EXERCISE:
Reproduce every entry below in full, requests included, and adjust each coordinate in the answers by adding -58 to it. Leave the pictures out of your answer.

RECORDS PROVIDED:
# # # #
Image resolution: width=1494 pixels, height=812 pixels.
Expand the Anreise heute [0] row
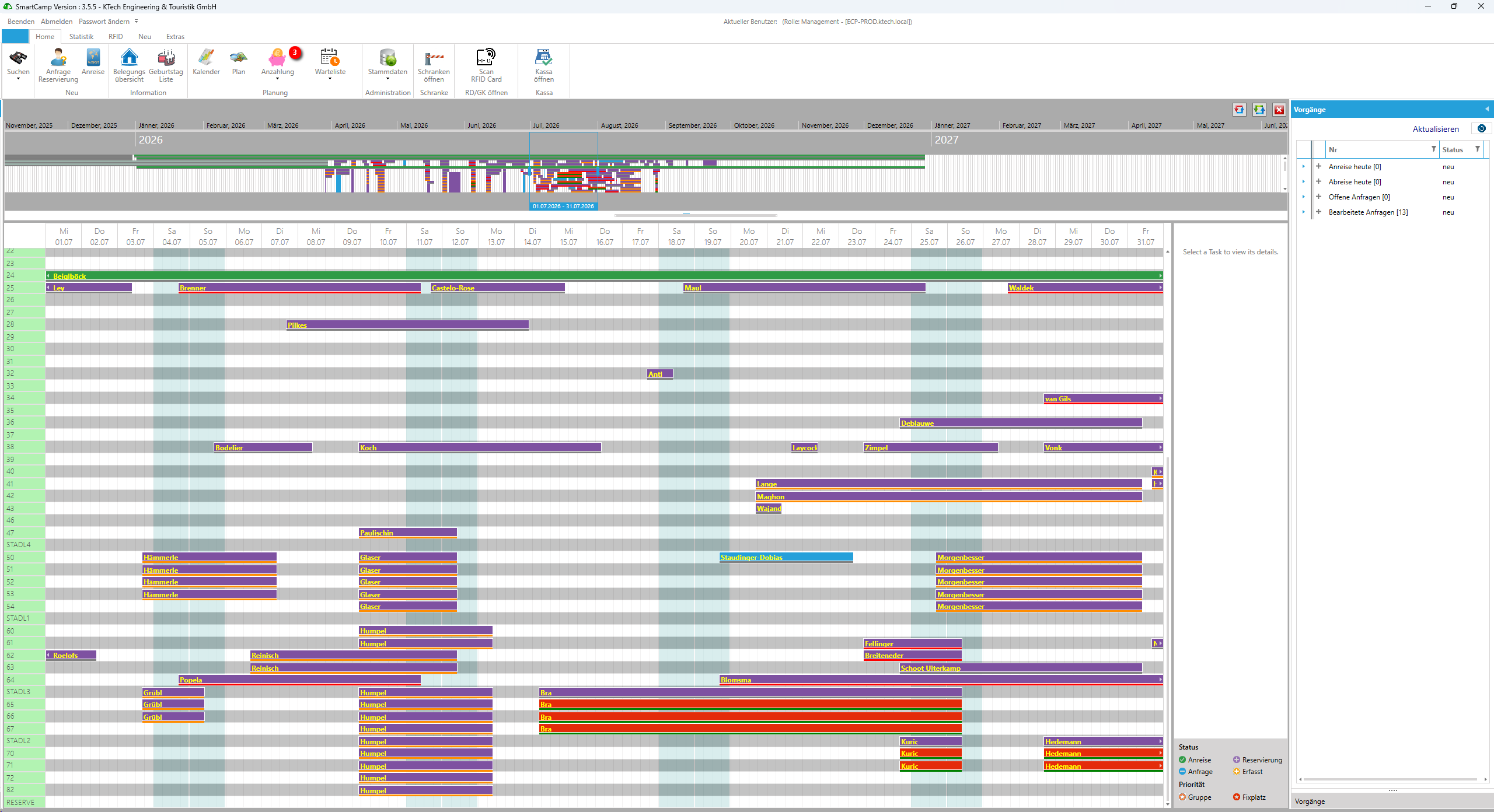click(1318, 167)
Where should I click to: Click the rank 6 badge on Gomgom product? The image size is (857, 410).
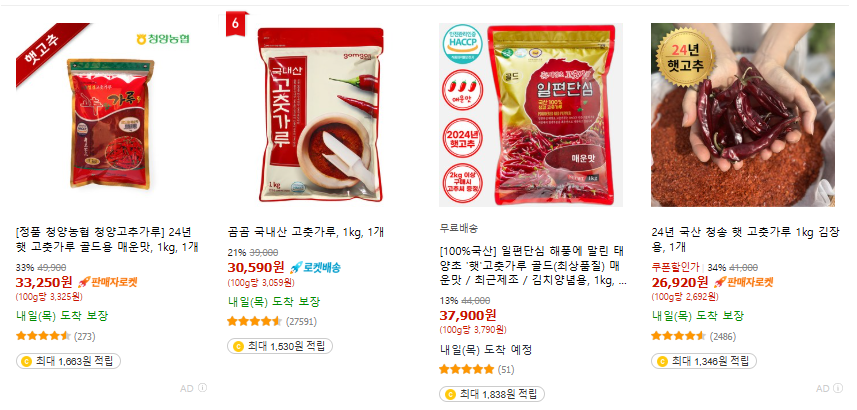pos(236,23)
# # # #
RIGHT ANSWER:
Image resolution: width=1494 pixels, height=812 pixels.
Expand the Anreise heute [0] row
click(1260, 109)
Where should I click to: Click the rank 6 badge on Gomgom product? The image size is (857, 410).
pos(178,-35)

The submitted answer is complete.